**REQUIRED WORK**
According to the excerpt on tie-line and transformer data below, how far ahead of the due date to ESP should entities exchange tie-line data?

Careful coordination and discussion is required among SSWG members to verify all modeled tie-line data. Even in load-flow cases where no new tie lines were installed, there could be many tie-line changes. Construction timings of future points of interconnection can change. As an example, a tie line may need to be deleted from a spring case and added to a summer case. Another example is, if a new substation is installed in the middle of an existing tie line, it redefines the tie-line bus numbers, mileages, impedances and possibly ratings and ownership.

Tie branch models also affect a number of important ERCOT calculations and therefore must accurately reflect real-world conditions. Also missing or erroneous ties can produce unrealistic indications of stability and/or voltage limits. Inaccurate metering points, impedances, ratings, transformer adjustment data, status information, mileages, or ownership data can all have a profound effect on system studies; therefore it is imperative that neighboring entities exercise care in coordinating tie branch data.

4. Metering Point

Each tie line or branch must have a designated metering point and this designation should also be coordinated between neighboring TSP areas. The location of the metering point determines which TSP area will account for losses on the tie branch. The PSS/e load-flow program allocates branch losses to the TSP area of the un-metered bus. For example, if the metering point is located at the “to” bus then branch losses will be allocated to the TSP area of the “from” bus.

The first bus specified in the branch record is the default location of the metering point unless the second bus is entered as a negative number. These are the first and second data fields in the branch record.

5. Coordination of Tie-Line Data Submission

Ratings for tie lines should be mutually agreed upon by all involved entities and should comply with NERC Reliability Standards.

It is imperative for neighboring entities to coordinate tie data in order to allow Data Set A and Data Set B work activities to proceed unimpeded. Entities should exchange tie-line data at least two weeks before the data is due to ESP. Coordination of tie data includes timely agreement between entities on the following for each tie line:

• In-service/ out-service dates for ties

• Metering point bus number

• From bus number

• To bus number

• Circuit identifier

• Impedance and charging data

• Ratings

• Transformer adjustment (LTC) data

• Status of branch

• Circuit miles

• Ownership (up to four owners)

• Entity responsible for submitting data

1.6 TRANSFORMER DATA

1. Transformer Data

Every transformer is to be represented in the transformer data record block. The transformer data block specifies all the data necessary to model transformers in power flow calculations. Both two winding transformers and three winding transformers can be specified in the transformer data record block. Three-winding transformer should be represented by its three-winding model and not by its equivalent two-winding models.

1. Bus Numbers

The end points of each transformer branch in the ERCOT load-flow case are specified by “from” and “to” bus numbers. The “from” bus is the bus connected to the tapped side of the transformer and the “to” bus is connected to the impedance side of the transformer being modeled. In some cases, the “from” and “to” buses used to specify a branch are in two different TSP areas, making the branch a tie line (See Section 1.5.3, Coordination of Tie Lines). The “from” bus is the metered side of the transformer by default, but can be assigned to the other bus by assigning a negative number to the second bus. The metered side determines which TSP area losses due to the transformer are assigned to (TSP area of the un-metered bus). Three winding transformers (transformers with tertiary winding) can be represented by utilizing the “from” and “to” bus numbers and in addition the “last” bus number in the data block to represent the tertiary winding.

**RECORD EXTRACTS**
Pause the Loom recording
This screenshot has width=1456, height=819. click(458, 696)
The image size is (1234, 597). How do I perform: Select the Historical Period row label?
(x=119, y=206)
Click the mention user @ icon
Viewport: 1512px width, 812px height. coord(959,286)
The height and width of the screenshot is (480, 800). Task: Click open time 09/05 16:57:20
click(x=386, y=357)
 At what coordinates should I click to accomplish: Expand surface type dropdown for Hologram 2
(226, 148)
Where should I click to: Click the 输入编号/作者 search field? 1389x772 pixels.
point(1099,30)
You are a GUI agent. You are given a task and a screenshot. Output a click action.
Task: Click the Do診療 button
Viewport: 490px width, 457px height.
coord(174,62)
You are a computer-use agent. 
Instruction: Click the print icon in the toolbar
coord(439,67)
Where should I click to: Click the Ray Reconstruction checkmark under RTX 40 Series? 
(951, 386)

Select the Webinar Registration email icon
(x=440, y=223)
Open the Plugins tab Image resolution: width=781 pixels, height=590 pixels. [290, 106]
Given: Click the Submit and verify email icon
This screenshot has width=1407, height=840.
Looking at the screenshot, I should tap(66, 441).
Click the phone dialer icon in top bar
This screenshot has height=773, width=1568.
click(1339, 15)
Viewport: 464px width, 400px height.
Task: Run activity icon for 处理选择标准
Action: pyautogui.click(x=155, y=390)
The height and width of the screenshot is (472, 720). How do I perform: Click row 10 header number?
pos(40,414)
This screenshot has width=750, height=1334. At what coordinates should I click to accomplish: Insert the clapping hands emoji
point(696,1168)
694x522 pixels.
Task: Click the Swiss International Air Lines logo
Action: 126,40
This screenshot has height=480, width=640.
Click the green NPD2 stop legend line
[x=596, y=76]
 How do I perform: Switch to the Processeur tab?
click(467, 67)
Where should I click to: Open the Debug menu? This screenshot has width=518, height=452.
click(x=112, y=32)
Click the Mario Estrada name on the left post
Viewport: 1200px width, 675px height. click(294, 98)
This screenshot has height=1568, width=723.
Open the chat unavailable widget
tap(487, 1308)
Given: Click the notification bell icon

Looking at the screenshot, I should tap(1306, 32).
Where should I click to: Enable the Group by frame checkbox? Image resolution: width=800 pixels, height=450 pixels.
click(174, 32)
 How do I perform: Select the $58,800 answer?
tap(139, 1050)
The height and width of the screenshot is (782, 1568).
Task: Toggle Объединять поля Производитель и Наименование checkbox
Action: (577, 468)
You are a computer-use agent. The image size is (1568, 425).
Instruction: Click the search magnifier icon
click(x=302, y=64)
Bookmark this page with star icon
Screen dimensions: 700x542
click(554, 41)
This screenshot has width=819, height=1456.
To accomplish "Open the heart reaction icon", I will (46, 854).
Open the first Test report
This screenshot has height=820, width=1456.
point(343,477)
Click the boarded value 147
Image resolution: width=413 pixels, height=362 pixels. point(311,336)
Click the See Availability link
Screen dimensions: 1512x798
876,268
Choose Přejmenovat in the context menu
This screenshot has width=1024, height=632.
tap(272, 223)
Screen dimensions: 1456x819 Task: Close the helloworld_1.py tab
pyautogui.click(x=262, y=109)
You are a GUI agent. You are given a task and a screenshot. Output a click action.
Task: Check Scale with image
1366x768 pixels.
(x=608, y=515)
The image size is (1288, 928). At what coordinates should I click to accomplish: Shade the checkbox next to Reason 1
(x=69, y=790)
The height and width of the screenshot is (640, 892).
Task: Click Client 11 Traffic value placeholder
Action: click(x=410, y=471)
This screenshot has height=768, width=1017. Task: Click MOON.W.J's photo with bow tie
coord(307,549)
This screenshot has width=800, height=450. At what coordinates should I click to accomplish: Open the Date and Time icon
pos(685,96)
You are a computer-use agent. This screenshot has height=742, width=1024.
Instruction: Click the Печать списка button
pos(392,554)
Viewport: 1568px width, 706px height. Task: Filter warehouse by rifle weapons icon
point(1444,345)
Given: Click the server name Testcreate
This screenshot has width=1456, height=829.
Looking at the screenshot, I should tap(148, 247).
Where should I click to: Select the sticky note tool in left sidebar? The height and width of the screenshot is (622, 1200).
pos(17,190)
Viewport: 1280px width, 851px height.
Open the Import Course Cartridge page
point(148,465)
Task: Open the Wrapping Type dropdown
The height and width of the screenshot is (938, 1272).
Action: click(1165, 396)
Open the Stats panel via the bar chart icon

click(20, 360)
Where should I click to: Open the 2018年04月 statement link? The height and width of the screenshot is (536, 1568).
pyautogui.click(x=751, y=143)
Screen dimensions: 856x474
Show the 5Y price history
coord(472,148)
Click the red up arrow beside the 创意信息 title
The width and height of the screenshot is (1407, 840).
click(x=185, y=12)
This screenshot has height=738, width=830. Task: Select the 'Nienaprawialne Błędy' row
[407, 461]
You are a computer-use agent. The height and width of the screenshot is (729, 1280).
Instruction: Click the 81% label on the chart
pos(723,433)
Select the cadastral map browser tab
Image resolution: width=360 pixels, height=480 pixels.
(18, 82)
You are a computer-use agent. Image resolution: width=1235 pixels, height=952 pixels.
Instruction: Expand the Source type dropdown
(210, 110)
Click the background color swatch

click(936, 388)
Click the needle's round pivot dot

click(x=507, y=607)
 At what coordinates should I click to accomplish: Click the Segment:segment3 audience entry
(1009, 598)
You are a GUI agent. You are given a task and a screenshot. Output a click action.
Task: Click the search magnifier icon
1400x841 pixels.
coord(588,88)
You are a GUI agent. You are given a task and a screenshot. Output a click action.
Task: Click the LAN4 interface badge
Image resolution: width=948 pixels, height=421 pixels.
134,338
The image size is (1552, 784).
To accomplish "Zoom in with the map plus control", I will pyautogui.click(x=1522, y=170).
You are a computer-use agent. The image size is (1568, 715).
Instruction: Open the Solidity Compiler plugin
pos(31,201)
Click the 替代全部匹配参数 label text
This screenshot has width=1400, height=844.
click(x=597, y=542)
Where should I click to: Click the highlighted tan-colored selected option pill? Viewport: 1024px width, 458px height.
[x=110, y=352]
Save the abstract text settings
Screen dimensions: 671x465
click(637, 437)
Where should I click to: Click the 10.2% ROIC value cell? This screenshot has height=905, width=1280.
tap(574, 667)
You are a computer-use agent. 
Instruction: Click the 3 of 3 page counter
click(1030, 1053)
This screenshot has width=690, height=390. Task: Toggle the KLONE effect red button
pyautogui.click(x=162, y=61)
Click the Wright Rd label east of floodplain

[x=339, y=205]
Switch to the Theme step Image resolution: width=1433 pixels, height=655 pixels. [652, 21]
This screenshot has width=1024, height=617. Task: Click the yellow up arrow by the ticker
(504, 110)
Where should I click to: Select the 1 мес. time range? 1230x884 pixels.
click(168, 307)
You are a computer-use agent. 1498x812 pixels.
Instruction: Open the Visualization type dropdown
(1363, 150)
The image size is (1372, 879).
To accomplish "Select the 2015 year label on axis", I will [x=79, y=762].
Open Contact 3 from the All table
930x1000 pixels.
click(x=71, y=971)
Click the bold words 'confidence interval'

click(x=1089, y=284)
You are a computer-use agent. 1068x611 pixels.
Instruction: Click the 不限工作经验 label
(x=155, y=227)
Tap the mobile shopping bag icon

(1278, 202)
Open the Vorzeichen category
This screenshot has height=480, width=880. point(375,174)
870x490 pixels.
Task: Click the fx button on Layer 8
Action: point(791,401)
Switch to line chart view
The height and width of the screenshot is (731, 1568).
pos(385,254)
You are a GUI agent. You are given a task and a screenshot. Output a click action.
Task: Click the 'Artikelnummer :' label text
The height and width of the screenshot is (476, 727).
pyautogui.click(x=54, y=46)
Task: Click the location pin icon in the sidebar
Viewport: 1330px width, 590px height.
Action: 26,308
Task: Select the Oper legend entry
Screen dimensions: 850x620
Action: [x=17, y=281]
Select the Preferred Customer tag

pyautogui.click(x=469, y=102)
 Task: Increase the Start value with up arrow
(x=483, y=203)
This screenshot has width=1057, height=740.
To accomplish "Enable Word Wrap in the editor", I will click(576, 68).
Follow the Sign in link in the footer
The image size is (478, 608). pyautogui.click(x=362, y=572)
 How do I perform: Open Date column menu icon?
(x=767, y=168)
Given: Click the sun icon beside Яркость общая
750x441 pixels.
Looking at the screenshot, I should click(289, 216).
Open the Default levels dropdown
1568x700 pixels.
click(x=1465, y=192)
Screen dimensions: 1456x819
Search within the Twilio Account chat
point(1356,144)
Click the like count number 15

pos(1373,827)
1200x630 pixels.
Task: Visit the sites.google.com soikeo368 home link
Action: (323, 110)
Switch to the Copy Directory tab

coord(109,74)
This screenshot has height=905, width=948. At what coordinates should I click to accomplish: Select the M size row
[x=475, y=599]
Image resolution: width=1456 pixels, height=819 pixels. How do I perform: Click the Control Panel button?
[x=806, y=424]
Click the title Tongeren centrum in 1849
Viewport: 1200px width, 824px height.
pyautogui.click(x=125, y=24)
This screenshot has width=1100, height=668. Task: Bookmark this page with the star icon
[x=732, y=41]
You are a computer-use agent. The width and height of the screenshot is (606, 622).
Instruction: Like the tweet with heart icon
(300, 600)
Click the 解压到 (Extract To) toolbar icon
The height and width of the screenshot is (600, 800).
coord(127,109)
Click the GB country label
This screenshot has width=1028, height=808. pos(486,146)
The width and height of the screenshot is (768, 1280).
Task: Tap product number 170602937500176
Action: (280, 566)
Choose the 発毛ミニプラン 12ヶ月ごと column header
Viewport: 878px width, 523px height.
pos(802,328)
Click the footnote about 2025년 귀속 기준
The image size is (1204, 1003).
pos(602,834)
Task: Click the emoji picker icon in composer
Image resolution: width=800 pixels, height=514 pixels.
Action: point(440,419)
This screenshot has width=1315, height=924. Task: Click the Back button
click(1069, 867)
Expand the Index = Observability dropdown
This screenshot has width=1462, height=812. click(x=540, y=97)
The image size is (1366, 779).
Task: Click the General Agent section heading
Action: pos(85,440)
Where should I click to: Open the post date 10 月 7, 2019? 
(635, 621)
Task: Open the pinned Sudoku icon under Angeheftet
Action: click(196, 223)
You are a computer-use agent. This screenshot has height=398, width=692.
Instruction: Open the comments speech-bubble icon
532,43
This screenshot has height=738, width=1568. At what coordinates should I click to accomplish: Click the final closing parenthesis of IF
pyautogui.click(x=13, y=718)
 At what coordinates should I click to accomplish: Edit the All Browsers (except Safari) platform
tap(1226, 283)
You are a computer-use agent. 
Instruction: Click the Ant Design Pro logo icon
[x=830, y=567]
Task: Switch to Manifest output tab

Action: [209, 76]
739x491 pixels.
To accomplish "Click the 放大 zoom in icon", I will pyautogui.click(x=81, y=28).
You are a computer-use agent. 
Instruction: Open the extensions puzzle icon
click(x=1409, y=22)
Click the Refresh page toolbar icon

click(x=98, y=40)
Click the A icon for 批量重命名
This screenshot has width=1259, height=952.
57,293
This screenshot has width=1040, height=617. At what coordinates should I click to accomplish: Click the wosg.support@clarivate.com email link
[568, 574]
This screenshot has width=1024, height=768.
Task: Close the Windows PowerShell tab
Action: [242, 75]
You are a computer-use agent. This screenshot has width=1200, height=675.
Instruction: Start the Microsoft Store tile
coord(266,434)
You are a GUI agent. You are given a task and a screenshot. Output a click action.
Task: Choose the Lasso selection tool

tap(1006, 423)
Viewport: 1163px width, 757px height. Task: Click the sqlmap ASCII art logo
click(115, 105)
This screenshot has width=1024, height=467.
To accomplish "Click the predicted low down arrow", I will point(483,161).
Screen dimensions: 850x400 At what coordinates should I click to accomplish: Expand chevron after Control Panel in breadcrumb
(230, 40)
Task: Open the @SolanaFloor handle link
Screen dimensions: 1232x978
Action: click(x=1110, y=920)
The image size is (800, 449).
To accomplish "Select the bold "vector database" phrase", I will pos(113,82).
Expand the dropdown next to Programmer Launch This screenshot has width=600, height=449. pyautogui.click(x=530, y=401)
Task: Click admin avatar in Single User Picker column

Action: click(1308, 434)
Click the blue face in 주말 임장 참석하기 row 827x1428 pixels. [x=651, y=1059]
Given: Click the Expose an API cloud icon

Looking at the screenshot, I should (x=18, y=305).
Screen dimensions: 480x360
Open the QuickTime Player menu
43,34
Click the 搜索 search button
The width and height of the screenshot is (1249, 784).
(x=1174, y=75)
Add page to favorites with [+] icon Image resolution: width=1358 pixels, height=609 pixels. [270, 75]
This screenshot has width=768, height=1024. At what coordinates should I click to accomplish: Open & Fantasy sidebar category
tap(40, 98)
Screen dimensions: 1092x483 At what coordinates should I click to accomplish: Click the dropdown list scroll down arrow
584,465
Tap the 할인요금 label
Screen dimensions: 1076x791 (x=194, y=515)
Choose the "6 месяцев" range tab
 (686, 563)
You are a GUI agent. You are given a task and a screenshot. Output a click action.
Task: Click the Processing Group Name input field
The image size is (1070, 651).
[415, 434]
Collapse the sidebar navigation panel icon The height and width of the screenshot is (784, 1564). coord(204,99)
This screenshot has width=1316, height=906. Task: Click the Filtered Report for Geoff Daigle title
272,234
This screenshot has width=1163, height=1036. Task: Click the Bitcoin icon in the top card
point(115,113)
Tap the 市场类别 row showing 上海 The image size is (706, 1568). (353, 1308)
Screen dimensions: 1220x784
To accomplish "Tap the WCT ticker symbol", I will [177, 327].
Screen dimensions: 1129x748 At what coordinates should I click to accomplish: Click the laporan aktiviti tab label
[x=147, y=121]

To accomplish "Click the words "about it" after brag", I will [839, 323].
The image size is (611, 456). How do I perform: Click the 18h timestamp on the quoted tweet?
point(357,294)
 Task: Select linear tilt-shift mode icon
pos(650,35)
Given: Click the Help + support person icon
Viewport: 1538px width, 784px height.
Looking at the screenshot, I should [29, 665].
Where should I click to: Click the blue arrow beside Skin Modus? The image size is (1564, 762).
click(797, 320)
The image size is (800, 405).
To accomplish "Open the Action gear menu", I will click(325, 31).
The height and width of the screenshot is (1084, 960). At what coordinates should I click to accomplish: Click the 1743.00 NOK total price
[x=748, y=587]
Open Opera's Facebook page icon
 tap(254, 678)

**FINISHED TASK**
At least two weeks before the data is due to ESP.